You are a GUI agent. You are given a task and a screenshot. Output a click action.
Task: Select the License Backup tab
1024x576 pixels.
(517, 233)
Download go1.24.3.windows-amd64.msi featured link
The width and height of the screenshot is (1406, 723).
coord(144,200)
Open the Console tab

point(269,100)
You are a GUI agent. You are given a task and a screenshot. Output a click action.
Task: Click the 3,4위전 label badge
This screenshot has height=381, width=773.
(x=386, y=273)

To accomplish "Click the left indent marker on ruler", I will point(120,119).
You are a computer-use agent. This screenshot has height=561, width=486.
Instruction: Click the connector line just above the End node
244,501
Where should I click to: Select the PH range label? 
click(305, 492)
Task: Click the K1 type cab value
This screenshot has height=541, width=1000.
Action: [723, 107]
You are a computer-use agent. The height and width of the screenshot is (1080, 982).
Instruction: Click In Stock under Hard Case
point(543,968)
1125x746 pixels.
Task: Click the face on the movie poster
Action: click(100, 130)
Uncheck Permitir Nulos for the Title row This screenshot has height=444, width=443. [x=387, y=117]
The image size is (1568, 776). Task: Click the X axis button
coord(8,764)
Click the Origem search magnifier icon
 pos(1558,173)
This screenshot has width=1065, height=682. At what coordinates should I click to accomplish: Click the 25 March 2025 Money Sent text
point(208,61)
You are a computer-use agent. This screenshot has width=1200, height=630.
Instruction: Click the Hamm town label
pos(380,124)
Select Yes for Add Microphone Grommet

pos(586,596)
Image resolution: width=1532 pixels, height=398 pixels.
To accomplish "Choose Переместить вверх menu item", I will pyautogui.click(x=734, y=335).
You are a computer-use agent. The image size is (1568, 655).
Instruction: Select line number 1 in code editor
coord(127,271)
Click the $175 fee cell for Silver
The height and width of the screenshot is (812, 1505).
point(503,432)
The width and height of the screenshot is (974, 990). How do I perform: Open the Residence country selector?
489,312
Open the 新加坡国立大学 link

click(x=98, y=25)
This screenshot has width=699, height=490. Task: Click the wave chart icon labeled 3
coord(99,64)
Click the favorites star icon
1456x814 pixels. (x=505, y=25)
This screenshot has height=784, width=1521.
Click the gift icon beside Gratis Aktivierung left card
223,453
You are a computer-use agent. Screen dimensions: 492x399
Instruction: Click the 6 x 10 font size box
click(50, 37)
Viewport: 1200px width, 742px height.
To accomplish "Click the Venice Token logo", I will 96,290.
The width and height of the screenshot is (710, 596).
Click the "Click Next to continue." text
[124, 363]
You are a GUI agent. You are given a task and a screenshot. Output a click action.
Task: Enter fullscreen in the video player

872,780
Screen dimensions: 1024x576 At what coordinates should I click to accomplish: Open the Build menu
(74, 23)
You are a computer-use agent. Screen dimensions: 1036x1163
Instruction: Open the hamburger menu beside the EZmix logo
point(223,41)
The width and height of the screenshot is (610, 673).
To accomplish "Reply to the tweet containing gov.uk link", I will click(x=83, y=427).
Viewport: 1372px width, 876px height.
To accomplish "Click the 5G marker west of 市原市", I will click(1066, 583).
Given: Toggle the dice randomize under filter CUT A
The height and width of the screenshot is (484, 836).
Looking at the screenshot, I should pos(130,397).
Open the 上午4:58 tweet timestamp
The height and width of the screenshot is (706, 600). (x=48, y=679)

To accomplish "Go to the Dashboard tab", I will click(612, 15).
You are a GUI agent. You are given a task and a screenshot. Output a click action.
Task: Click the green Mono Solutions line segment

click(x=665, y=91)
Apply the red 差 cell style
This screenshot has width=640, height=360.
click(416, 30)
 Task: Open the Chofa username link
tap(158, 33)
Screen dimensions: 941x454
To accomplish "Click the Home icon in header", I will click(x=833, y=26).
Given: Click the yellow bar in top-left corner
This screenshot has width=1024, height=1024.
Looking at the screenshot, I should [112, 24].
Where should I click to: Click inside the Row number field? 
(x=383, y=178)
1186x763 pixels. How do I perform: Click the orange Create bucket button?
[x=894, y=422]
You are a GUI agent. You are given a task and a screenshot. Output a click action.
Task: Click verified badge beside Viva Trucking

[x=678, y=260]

_ _ _ _

■ Activity ■
I'd like every line with the string "marker" copied from the listing.

■ Task solution ■
To accomplish "Click the left indent marker on ruler", I will point(120,119).
To accomplish "Click the 5G marker west of 市原市", I will click(1066, 583).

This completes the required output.